=== Study material ===
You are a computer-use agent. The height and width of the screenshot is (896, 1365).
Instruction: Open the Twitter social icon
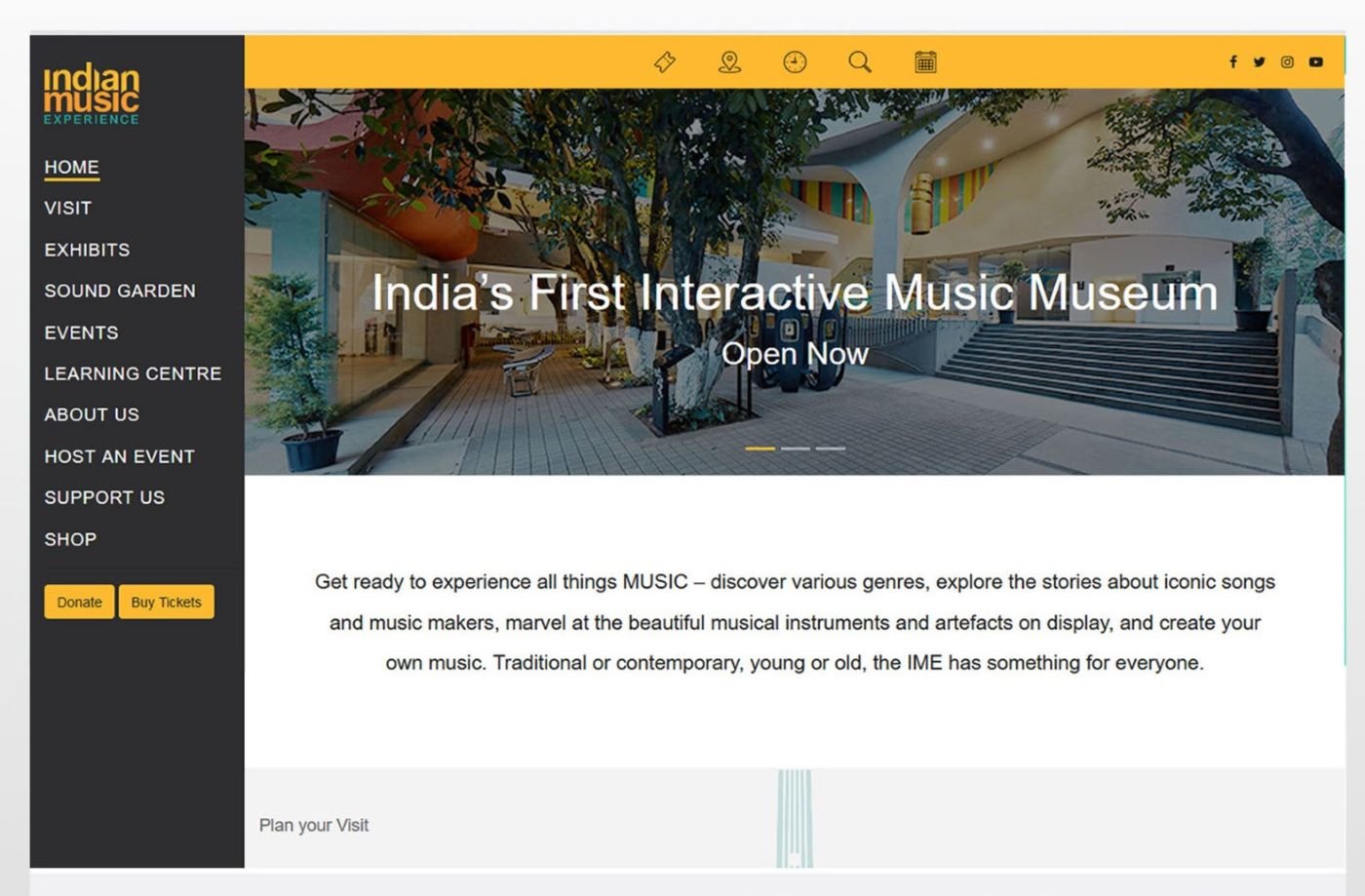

* * *

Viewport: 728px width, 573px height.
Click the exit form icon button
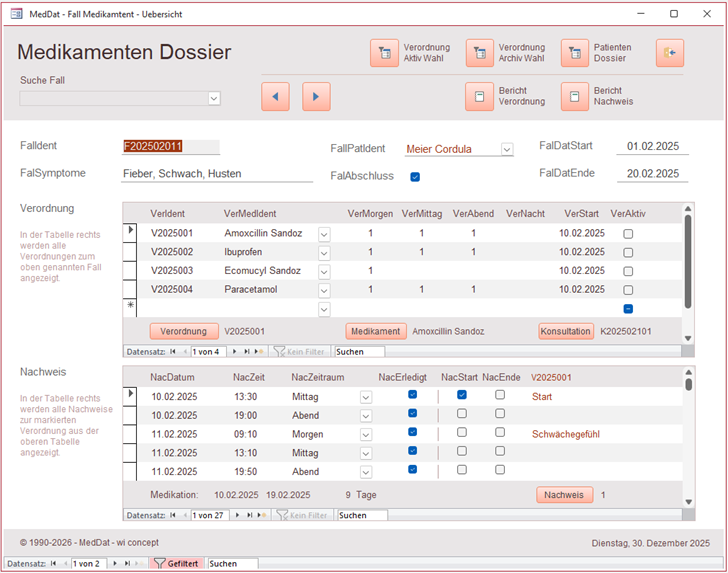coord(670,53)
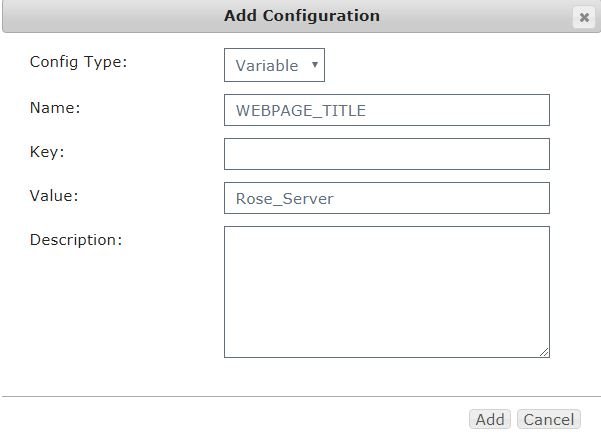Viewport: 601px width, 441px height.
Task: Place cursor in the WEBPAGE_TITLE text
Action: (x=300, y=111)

* * *

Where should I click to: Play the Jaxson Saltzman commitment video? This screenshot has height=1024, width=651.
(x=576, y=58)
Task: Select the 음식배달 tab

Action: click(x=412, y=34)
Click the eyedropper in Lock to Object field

=== Your assignment ===
Copy out precisely the lines from the line with "You are a computer-use" to the line with "Instruction: Open the Twitter social icon" in the material above, including those two lines and omitting all the rest.

=== Expected answer ===
You are a computer-use agent. The height and width of the screenshot is (896, 1365).
Instruction: Open the Twitter social icon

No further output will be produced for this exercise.